A sixth principle should be added, Potter said: “a commitment to a strong collective bargaining process.”
He also said that two issues remain regarding last year's Civil Service Retirement System legislation.
One involves shifting from the postal service to the Treasury Department the retirement liability costs of USPS employees' military service before they became postal employees. Potter said that this obligation transferred payment of more than $27 billion from taxpayers to ratepayers.
“We believe these military service obligations should be returned to the Treasury and not be the responsibility of postal ratepayers,” he said.
Further, Potter said, “we propose that the funds required to finance the $27 billion military service costs be allocated to fund our long-term obligation in retiree healthcare benefits, estimated to be between $47 [billion] and $57 billion. We believe it has greater priority than funding military service costs that have no linkage to operating the postal service.”
The other issue involves a part of the CSRS legislation that requires the postal service to put CSRS savings into escrow pending congressional review beginning in fiscal year 2006.

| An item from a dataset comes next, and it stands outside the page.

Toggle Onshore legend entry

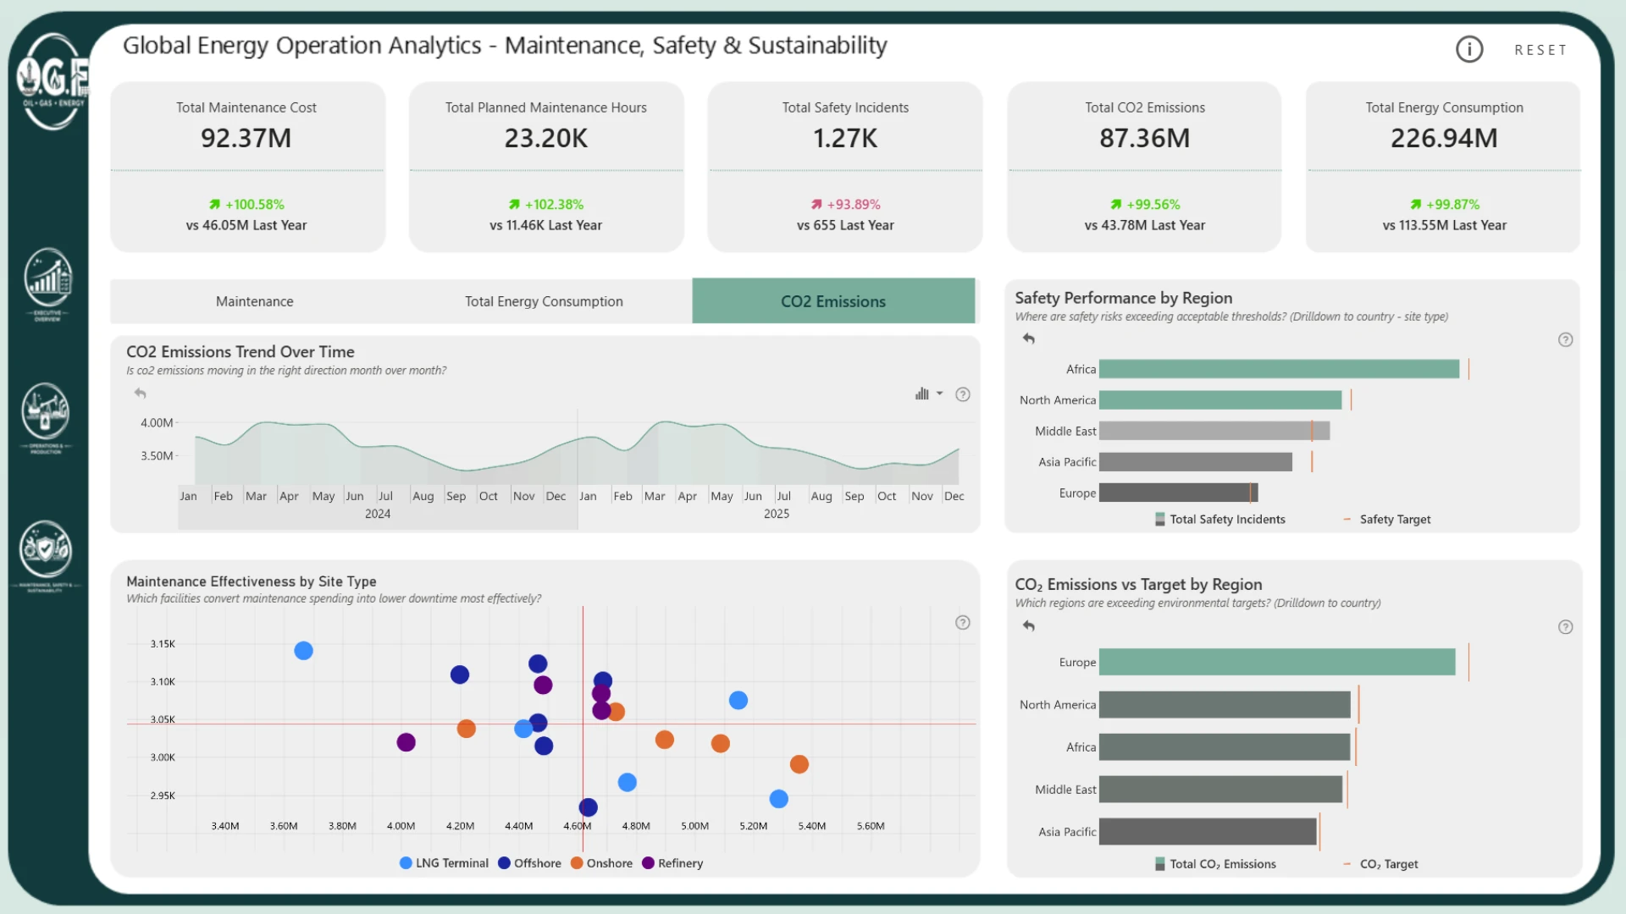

In effect, “in 2006, the requirement could negate the benefits the CSRS legislation made possible by putting postal customers back where they were before the legislation was enacted,” Potter said. “We need to deal with this escrow fund and put it to bed.”
Also speaking at the hearing were Brian C. Roseboro, acting undersecretary for domestic finance at the Treasury Department; George A. Omas, chairman of the Postal Rate Commission; and David M. Walker, comptroller general at the General Accounting Office.
The hearing is the first of three to be conducted by the panel. The next takes place Feb. 5 in Chicago to hear testimony by leaders of postal labor and management groups. On Feb. 11, chief executives of USPS business customers and competitors will testify before the panel in Washington.